→ HOW TO COMPLETE THIS TASK:
Search the records below for the word "header". Copy each line where it occurs.
·····
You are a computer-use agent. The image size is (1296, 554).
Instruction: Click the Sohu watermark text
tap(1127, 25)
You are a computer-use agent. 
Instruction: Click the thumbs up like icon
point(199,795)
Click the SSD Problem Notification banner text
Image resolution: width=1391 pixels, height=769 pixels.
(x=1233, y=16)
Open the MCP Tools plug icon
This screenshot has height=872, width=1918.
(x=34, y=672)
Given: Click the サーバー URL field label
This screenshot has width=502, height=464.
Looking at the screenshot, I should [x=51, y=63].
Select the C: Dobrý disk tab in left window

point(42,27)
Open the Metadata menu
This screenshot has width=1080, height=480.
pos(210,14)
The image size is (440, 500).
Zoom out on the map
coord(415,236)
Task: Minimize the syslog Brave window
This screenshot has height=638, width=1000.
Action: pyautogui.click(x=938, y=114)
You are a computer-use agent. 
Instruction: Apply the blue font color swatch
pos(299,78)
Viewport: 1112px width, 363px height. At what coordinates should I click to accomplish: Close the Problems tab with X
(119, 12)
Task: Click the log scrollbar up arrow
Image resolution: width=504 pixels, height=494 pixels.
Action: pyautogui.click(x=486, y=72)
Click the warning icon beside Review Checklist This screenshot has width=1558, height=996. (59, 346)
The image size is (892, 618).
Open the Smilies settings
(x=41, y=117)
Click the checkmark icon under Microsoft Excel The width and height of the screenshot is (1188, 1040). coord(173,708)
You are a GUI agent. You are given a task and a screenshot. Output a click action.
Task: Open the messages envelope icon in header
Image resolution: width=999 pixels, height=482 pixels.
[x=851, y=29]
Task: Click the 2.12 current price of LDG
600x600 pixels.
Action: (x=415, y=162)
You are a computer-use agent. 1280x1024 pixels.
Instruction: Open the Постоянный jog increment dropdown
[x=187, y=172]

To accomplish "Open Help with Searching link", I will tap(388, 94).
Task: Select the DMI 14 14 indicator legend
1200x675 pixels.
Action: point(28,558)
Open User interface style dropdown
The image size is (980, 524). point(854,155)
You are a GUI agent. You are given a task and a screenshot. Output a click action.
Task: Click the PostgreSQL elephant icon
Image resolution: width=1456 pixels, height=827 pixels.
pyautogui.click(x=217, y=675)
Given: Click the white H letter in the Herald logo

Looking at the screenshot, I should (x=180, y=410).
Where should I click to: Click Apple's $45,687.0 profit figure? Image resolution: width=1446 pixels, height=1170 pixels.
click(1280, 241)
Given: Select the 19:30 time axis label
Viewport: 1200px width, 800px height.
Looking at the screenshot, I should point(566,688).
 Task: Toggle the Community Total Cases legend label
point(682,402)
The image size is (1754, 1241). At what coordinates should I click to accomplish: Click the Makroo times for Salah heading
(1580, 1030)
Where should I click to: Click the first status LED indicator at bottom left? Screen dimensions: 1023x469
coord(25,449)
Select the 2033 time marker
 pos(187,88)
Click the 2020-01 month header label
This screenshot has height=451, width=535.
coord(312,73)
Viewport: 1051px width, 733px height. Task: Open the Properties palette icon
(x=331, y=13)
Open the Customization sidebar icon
·····
→ RESULT OF THIS TASK:
Task: Open the messages envelope icon in header
Click the 2020-01 month header label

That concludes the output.